### [Problem details]
Below are some records; find each line that carries the word "Professional" and copy it.

═══

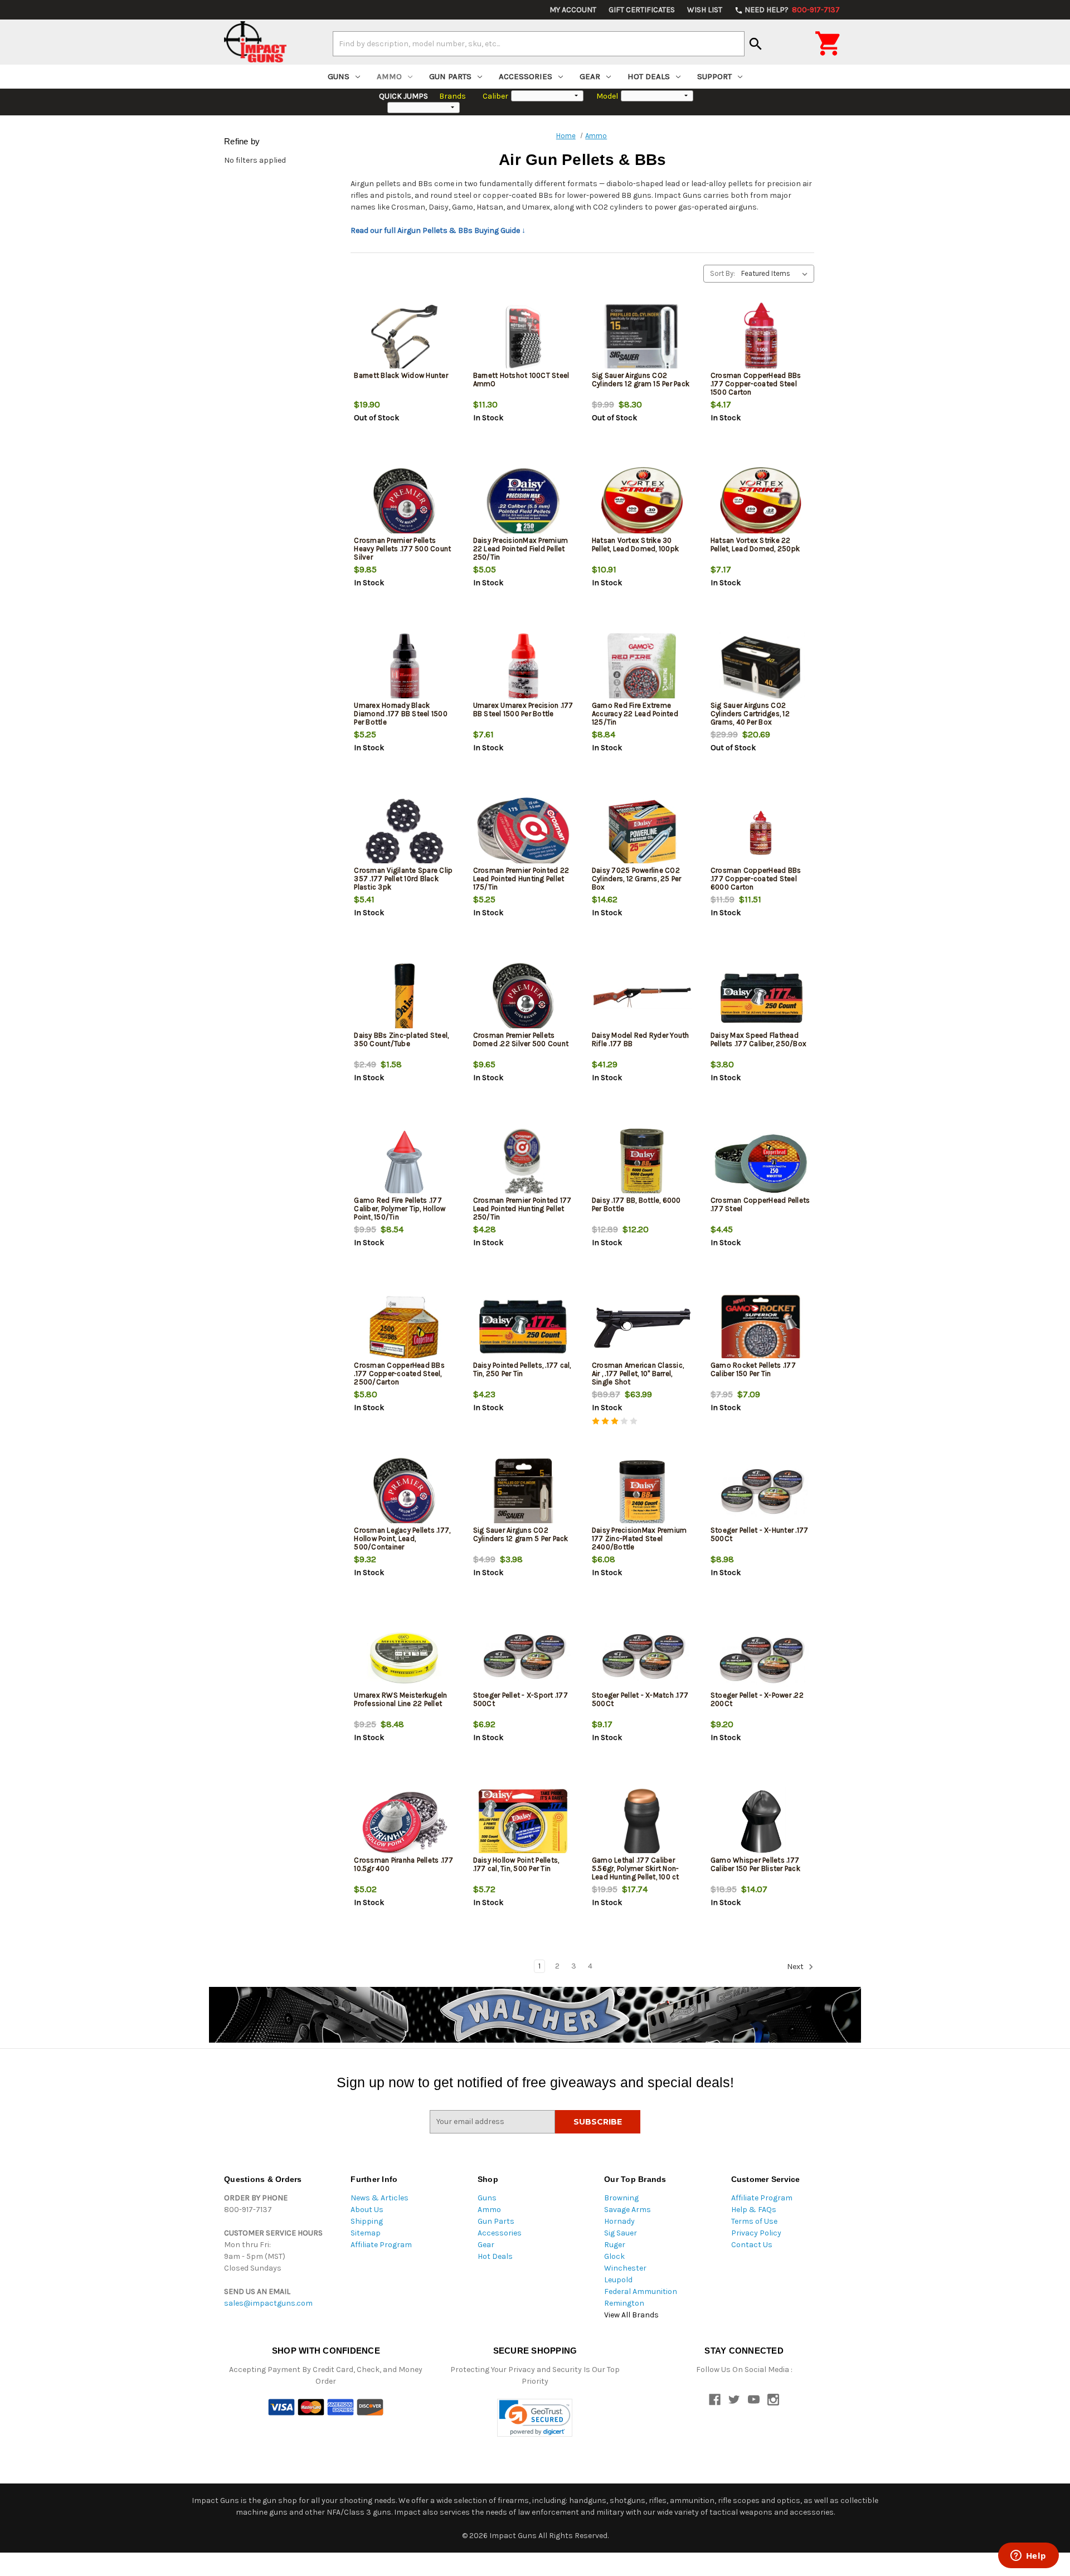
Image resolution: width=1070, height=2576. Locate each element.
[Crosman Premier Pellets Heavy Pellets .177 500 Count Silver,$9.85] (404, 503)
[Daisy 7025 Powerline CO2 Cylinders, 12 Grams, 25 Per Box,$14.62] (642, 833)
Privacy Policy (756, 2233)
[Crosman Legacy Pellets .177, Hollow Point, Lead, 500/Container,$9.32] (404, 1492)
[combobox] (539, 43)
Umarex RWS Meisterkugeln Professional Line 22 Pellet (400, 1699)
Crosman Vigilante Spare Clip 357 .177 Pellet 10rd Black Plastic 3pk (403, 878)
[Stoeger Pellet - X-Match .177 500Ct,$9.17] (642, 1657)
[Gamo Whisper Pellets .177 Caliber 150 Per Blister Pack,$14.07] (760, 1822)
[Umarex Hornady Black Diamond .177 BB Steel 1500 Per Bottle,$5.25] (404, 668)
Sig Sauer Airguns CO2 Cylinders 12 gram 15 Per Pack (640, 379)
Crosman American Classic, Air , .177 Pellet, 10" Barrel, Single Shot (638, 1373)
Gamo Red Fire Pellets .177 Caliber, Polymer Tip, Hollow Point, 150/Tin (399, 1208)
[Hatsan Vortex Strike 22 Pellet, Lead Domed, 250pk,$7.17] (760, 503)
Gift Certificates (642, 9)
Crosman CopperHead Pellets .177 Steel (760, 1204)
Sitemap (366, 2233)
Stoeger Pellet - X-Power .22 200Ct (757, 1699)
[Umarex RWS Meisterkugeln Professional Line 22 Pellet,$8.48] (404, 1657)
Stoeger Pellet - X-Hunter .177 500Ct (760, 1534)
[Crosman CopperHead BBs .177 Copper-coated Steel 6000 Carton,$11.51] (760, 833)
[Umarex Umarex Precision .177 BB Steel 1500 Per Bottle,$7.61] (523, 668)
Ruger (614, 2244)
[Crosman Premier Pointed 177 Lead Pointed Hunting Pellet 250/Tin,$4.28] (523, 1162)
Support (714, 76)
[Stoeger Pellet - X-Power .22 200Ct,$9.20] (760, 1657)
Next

═══

### [Exercise solution]
Umarex RWS Meisterkugeln Professional Line 22 Pellet (400, 1699)
[Umarex RWS Meisterkugeln Professional Line 22 Pellet,$8.48] (404, 1657)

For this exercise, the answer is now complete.